PROBLEM DETAILS ->
Return only those lines of the records below in which "toolbar" appears.

[INFORMATION GIVEN — start]

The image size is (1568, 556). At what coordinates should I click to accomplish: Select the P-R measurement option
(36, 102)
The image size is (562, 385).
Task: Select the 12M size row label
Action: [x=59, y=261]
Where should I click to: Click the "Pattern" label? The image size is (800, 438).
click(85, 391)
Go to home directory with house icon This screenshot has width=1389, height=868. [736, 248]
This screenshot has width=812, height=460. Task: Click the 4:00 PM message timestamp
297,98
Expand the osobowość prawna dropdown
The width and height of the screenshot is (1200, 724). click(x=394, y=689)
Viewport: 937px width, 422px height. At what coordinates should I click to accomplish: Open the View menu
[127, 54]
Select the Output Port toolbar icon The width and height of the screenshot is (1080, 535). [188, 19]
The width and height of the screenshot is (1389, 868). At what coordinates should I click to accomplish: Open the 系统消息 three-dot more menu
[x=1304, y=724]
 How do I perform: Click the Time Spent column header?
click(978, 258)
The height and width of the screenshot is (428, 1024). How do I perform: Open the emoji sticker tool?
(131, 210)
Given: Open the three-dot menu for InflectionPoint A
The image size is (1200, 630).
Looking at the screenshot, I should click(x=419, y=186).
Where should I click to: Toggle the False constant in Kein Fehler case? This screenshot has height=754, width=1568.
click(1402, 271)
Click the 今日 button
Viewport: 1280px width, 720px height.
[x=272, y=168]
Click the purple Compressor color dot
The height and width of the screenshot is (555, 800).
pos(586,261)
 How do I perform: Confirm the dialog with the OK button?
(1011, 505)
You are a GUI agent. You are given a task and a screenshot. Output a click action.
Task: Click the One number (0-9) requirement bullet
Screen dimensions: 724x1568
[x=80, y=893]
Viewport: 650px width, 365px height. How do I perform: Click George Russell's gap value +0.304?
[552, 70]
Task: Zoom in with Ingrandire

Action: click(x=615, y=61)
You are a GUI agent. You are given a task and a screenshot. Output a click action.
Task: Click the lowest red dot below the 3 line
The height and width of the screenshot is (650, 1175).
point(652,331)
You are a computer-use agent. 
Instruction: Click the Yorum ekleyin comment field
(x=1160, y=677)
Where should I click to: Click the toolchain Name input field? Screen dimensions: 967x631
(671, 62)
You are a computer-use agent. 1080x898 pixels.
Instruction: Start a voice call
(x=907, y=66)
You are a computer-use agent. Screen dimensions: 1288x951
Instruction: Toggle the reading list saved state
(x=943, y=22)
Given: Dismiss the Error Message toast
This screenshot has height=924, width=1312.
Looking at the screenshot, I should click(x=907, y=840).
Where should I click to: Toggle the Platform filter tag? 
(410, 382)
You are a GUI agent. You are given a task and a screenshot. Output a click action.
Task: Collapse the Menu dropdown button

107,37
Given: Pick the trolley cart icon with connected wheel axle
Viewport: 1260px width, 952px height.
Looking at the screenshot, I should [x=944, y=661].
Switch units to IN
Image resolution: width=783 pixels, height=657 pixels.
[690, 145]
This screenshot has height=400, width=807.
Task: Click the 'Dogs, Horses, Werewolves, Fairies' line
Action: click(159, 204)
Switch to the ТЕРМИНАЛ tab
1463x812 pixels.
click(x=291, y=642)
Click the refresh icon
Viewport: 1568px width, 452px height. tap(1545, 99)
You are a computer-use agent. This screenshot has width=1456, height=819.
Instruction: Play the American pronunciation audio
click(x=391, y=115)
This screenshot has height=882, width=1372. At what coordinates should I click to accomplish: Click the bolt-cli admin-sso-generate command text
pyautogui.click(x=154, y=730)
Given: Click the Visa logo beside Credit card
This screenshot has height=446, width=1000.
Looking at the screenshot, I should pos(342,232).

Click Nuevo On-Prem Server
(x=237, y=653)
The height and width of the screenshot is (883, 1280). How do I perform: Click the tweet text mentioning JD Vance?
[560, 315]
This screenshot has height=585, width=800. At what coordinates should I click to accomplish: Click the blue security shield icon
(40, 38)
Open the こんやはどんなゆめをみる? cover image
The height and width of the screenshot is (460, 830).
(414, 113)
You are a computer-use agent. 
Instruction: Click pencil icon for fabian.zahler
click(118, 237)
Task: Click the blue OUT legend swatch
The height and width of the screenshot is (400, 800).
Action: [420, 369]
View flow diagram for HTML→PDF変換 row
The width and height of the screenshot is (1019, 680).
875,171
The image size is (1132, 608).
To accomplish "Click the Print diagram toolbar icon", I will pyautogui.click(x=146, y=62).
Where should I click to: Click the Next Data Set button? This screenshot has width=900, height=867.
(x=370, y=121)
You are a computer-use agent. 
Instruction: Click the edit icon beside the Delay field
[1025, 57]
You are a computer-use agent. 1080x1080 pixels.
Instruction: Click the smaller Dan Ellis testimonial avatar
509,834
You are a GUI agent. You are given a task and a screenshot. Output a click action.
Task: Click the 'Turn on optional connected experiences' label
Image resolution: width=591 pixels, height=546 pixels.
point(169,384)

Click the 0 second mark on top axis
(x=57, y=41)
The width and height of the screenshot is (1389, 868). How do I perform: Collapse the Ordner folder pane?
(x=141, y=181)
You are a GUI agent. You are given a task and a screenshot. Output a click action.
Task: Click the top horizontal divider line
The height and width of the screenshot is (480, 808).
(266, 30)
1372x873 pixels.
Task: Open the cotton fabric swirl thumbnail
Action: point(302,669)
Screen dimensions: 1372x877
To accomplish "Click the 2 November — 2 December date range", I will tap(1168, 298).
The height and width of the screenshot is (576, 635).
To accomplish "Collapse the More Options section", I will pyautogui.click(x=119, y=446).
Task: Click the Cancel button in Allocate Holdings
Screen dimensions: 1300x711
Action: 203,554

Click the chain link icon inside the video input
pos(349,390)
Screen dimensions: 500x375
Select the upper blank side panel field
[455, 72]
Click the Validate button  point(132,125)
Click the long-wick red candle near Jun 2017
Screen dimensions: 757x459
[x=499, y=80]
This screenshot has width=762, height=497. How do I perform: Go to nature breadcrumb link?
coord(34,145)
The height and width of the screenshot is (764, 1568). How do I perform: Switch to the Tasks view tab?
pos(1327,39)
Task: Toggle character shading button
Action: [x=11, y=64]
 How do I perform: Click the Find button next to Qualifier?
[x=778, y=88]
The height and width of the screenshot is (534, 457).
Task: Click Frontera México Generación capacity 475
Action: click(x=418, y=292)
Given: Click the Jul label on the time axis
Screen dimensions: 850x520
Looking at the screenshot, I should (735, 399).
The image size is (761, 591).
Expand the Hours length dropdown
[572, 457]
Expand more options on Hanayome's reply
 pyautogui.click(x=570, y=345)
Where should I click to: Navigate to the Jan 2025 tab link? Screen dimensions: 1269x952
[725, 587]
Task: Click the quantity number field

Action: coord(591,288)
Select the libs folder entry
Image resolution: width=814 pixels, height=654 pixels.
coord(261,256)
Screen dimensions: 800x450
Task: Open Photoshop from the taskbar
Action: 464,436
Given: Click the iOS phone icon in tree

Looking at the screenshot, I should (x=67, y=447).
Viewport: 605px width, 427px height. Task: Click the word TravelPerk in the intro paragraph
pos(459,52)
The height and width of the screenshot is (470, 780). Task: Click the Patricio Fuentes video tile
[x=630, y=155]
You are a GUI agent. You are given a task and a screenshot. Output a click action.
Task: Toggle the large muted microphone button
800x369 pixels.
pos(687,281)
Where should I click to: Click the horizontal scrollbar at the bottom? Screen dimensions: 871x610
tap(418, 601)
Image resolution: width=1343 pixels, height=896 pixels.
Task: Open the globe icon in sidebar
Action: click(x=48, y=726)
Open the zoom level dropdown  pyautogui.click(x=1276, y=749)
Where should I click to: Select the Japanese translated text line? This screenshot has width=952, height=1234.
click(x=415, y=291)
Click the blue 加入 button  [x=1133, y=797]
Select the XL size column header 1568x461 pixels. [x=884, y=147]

[INFORMATION GIVEN — finish]

WRITTEN RESPONSE ->
Select the Output Port toolbar icon The width and height of the screenshot is (1080, 535). [188, 19]
To accomplish "Click the Print diagram toolbar icon", I will pyautogui.click(x=146, y=62).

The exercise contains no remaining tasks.